革兰阴性菌丰度增加可产生大量的脂多糖，会引起肠黏膜通透性改变，产生内毒素，引起肝细胞损伤，同时脂多糖激活TLRs通路促进肝星状细胞(HSC)活化，从而导致炎症和纤维化，诱发肝硬化[15]。本文研究组的革兰阴性菌（梭杆菌门、拟杆菌属）显著下降，说明中年皮脂溢出患者的肠道中有绝对优势的革兰阳性菌群对肝脏有保护作用。但同时我们发现，研究组条件致病菌肠杆菌明显增加，肠杆菌科主要参与糖代谢，通过两条代谢途径，一方面产生有机酸，如琥珀酸、乙酸、乳酸、甲酸；另一方面代谢产生内生性的乙醇和丁二醇，对肝细胞有损伤作用。我们知道补充益生菌可抑制肠杆菌的滋生，所以我们推测中年皮脂溢出的患者，长期口服益生菌可抑制体内肠杆菌，保留了革兰阳性菌的优势，通过影响肠道菌群分布，可能会起到保肝作用。

厚壁门/拟杆菌的比值改变，肠杆菌增多，可引起肠道的炎症反应，消化道功能紊乱可影响锌、铜等微量元素吸收，当体内锌含量下降时,表皮脂类代谢障碍、表皮角化过度,皮脂分泌增多,同时嗜脂性糠秕马拉色菌繁殖增加；角质层屏障功能下降又会加重原有的皮脂溢出[16]。

我们采用PICUSt 软件对16S 测序样本中可能存在的各级KEGG 通路及丰度值进行预测。

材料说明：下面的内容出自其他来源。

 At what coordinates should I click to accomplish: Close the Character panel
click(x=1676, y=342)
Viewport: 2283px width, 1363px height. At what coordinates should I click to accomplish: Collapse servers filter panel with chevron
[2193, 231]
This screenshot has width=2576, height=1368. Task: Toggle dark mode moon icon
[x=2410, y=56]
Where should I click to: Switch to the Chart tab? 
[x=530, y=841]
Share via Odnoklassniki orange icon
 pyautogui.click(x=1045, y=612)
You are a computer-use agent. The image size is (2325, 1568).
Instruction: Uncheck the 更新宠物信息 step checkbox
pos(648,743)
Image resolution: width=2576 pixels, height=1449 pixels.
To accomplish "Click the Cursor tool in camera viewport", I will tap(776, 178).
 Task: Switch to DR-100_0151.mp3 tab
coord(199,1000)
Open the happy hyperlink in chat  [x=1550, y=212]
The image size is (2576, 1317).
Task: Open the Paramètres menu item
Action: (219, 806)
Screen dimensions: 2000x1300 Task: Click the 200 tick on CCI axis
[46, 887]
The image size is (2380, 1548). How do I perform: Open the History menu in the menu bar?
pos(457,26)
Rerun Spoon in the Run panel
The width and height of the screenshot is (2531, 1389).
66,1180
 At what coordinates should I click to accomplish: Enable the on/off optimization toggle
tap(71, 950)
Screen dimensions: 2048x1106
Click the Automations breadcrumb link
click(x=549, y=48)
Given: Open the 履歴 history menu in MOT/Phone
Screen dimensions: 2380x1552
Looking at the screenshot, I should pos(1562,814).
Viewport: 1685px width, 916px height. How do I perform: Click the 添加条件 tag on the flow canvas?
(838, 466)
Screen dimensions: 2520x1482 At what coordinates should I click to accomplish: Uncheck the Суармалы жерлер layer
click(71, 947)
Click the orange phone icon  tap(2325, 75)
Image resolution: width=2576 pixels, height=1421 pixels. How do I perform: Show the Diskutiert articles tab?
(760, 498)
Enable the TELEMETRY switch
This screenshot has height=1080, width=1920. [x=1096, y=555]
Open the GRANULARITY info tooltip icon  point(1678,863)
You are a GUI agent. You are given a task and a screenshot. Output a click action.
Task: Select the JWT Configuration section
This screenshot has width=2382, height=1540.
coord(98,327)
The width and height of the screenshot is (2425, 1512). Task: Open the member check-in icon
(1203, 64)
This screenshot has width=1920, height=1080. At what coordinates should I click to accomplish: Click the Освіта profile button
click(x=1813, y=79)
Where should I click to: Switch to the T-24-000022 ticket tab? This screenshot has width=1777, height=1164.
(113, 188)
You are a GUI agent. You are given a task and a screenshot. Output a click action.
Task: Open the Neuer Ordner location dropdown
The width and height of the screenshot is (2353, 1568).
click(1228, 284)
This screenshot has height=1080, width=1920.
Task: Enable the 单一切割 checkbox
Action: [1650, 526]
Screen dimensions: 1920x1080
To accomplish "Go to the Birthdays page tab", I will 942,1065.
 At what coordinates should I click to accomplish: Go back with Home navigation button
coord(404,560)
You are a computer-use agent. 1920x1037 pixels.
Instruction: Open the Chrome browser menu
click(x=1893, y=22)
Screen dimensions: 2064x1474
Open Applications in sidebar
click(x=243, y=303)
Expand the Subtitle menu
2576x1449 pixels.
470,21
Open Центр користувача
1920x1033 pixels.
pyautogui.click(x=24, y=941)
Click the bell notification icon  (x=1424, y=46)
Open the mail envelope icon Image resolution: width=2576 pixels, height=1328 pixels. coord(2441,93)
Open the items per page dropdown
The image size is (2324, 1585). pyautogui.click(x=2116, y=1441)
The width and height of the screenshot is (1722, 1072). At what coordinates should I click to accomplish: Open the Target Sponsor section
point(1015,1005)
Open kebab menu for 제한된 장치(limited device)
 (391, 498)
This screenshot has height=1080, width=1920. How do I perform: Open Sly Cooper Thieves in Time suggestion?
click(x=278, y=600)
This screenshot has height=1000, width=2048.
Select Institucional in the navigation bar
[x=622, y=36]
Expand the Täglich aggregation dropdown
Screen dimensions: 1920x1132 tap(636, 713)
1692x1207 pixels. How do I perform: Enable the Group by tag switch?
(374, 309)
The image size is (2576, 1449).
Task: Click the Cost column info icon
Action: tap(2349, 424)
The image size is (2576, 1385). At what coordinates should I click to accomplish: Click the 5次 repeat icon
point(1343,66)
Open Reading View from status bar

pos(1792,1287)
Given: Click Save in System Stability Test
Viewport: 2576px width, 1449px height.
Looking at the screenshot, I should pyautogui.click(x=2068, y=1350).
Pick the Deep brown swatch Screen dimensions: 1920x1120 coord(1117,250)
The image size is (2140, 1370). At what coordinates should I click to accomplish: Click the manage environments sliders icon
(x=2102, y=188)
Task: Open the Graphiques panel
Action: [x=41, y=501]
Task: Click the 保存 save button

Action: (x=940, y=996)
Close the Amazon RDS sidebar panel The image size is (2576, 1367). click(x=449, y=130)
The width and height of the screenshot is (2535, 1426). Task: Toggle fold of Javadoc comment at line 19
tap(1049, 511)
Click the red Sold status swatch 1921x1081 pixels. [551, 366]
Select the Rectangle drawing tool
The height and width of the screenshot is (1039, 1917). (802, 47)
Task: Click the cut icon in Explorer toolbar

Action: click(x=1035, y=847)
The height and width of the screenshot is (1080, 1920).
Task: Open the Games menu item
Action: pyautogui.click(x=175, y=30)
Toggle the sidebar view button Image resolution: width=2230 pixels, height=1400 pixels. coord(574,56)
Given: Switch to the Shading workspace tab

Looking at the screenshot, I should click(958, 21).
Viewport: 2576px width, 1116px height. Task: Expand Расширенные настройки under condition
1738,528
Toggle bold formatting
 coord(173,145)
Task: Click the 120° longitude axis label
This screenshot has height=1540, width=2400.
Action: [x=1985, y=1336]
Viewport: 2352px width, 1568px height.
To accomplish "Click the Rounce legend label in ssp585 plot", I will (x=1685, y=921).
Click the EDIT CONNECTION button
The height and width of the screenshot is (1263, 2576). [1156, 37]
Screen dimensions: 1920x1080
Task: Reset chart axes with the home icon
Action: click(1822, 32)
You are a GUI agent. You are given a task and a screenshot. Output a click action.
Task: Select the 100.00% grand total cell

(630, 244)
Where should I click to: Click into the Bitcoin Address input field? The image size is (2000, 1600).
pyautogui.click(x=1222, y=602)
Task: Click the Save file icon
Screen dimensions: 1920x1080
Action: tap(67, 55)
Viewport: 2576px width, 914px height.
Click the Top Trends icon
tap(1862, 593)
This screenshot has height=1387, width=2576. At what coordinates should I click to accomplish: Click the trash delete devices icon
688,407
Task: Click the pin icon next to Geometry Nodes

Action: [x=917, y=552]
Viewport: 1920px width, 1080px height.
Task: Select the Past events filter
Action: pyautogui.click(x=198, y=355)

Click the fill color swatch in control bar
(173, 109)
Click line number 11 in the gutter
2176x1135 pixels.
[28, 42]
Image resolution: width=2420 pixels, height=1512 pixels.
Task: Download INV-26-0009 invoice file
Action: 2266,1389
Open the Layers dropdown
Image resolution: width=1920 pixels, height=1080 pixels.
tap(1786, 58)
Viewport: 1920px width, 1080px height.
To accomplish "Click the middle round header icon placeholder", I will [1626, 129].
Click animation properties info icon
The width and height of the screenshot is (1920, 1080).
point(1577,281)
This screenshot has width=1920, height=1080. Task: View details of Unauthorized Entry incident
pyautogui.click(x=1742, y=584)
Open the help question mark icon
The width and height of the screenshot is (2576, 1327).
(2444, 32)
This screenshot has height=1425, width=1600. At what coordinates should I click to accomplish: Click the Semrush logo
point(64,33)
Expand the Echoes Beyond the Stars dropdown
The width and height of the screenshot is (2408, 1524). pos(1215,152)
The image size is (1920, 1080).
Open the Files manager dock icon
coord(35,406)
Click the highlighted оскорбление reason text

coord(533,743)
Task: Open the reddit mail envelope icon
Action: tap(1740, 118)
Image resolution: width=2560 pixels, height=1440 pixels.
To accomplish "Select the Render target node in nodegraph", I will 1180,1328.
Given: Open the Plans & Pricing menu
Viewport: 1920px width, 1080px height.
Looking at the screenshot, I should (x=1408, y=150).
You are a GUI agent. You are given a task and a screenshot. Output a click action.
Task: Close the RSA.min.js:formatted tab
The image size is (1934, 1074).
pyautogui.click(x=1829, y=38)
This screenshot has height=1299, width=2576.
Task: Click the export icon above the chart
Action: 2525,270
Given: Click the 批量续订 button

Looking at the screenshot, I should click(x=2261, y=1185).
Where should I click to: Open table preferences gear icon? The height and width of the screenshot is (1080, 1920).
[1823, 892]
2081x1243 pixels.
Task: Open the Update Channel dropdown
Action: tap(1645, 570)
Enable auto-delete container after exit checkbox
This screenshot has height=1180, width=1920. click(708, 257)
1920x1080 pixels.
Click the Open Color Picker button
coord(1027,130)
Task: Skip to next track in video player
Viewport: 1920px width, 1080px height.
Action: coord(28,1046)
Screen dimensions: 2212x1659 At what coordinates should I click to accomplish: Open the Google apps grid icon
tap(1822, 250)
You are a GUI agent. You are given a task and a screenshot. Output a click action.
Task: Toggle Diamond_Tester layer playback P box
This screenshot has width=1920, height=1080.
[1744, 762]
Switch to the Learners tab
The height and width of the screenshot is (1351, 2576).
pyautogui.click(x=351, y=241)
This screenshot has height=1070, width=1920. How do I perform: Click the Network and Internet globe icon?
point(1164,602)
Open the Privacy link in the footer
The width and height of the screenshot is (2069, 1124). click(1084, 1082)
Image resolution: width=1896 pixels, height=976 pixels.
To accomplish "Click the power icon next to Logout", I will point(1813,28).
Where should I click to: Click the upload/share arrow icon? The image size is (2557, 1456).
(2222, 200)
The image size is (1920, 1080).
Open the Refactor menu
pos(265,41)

研究组有5 条通路与对照组存在差异，其中精氨酸和脯氨酸代谢通路也是抑郁症患者的肠道菌群高频代谢通路，说明不良情绪在中年皮脂溢出得发病中起着重要作用。肠道菌群通过多种途径与体内支配胃肠道的中枢神经系统发生相互作用，细菌通过直接或间接作用，参与合成激素和神经递质“脑-肠”作用，具体参与的肠道细菌种类以及代谢机理，需要进一步进行更为深入的代谢产物检测，采用大数据关联分析，以得出更为准确、详尽的研究结果。